_GIVEN DATA_
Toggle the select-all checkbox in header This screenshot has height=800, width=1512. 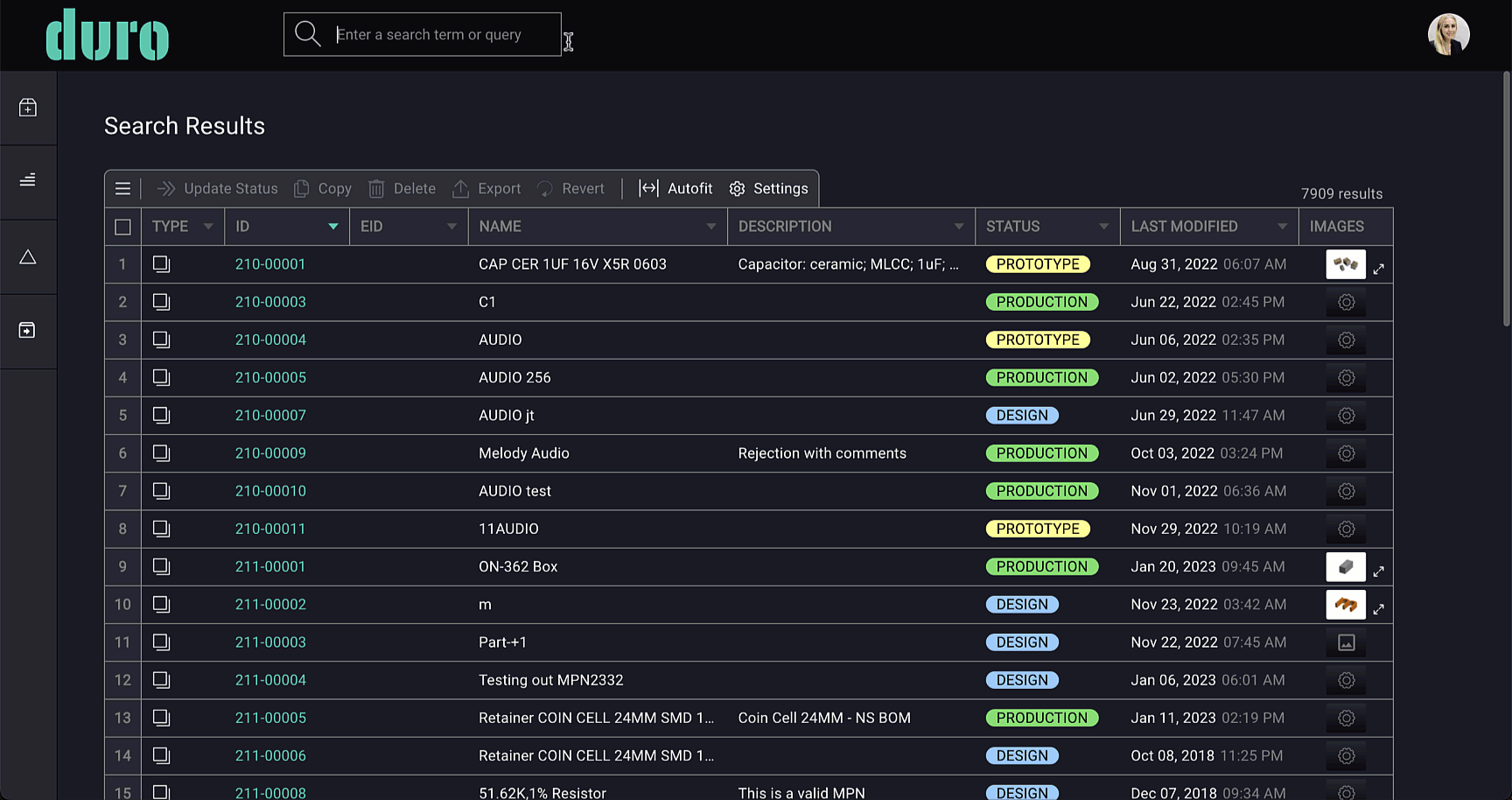[122, 227]
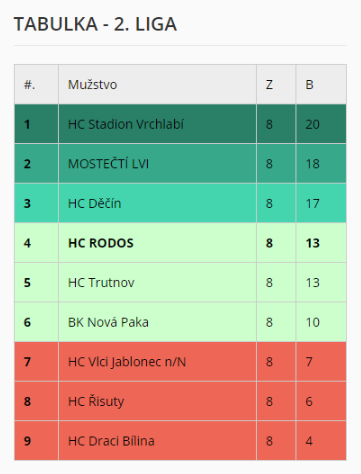The height and width of the screenshot is (474, 361).
Task: Select HC Řisuty team name
Action: coord(96,401)
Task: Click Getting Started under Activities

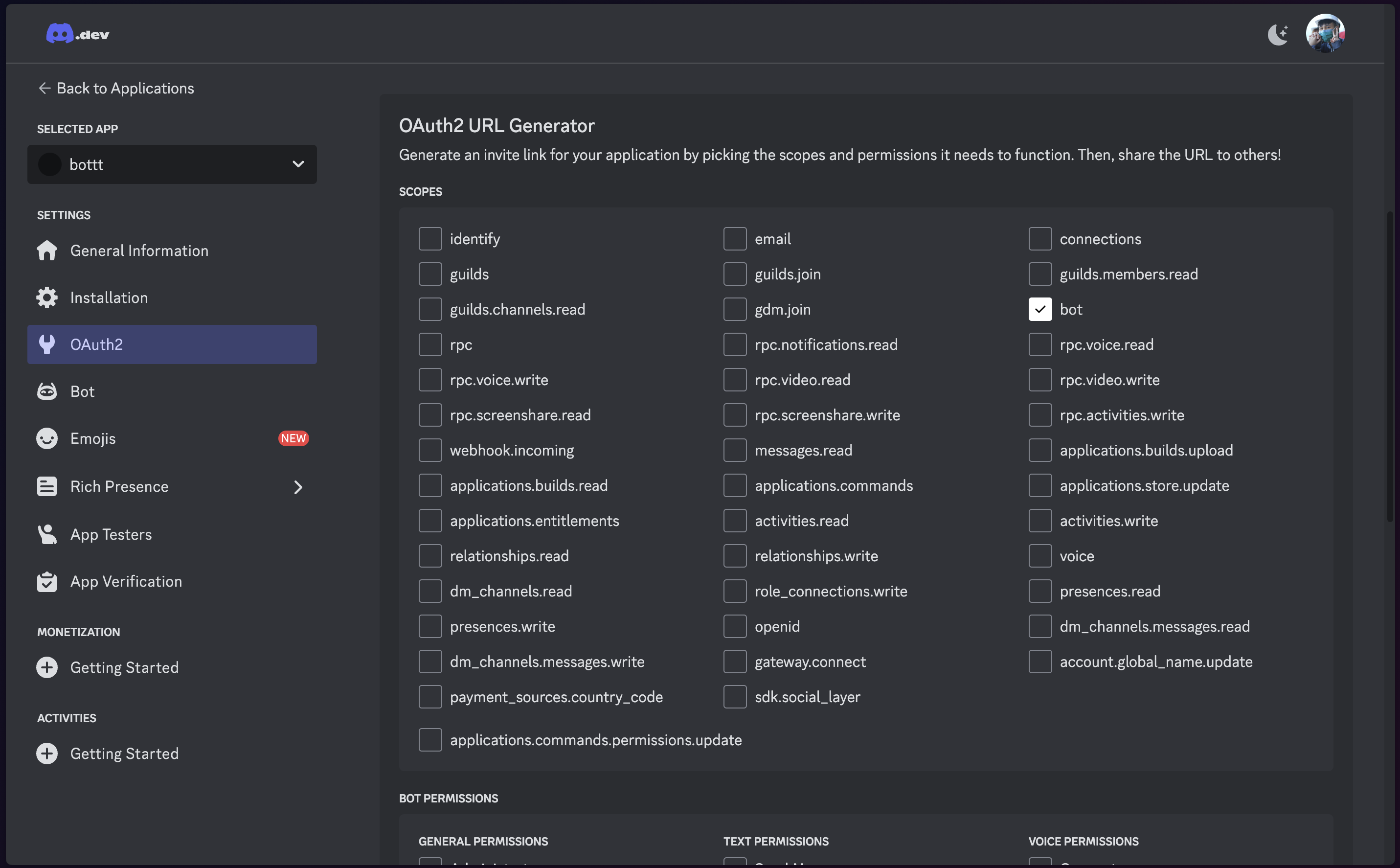Action: click(x=124, y=753)
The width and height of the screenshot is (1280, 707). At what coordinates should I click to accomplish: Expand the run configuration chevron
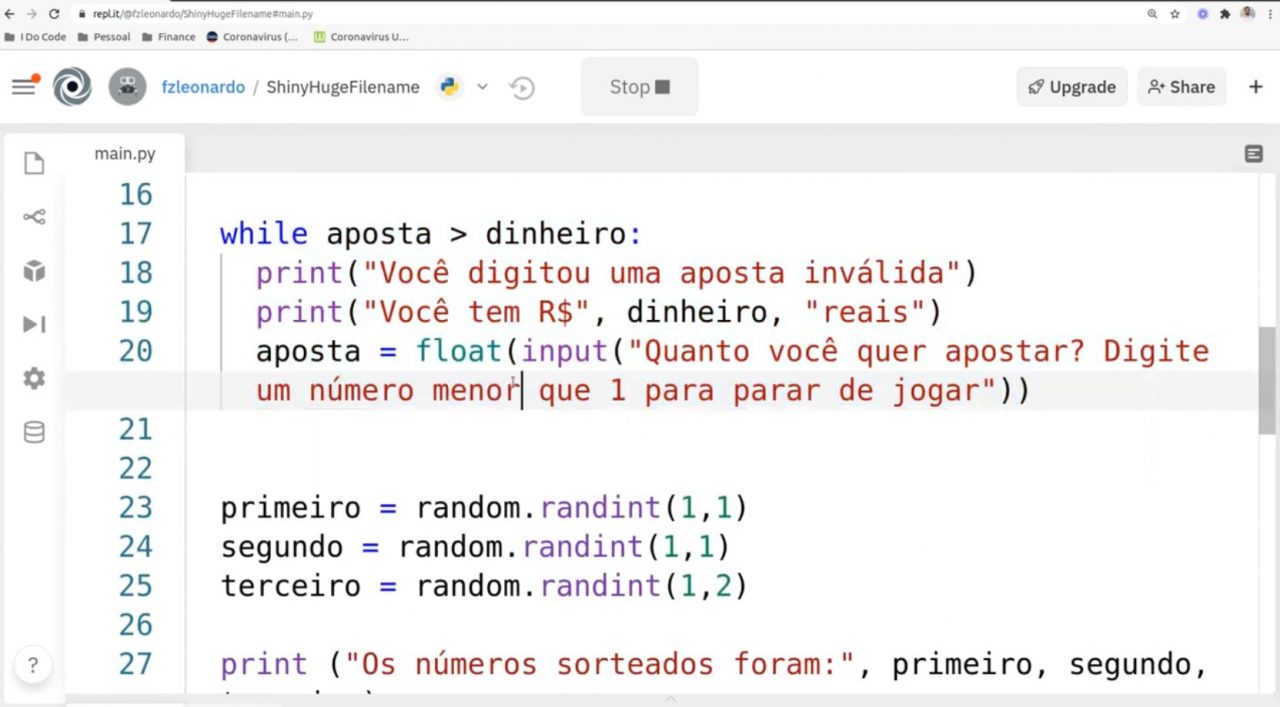(483, 87)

_DIRECTIONS FOR THIS TASK_
Nothing but the lines from the one containing "The width and" through the final line of the entries above should be given again, each exactly as written; omit the pictures.

_SOLUTION TO THE EXERCISE_
The width and height of the screenshot is (1280, 707). At what coordinates should I click to accomplish: Expand the run configuration chevron
(483, 87)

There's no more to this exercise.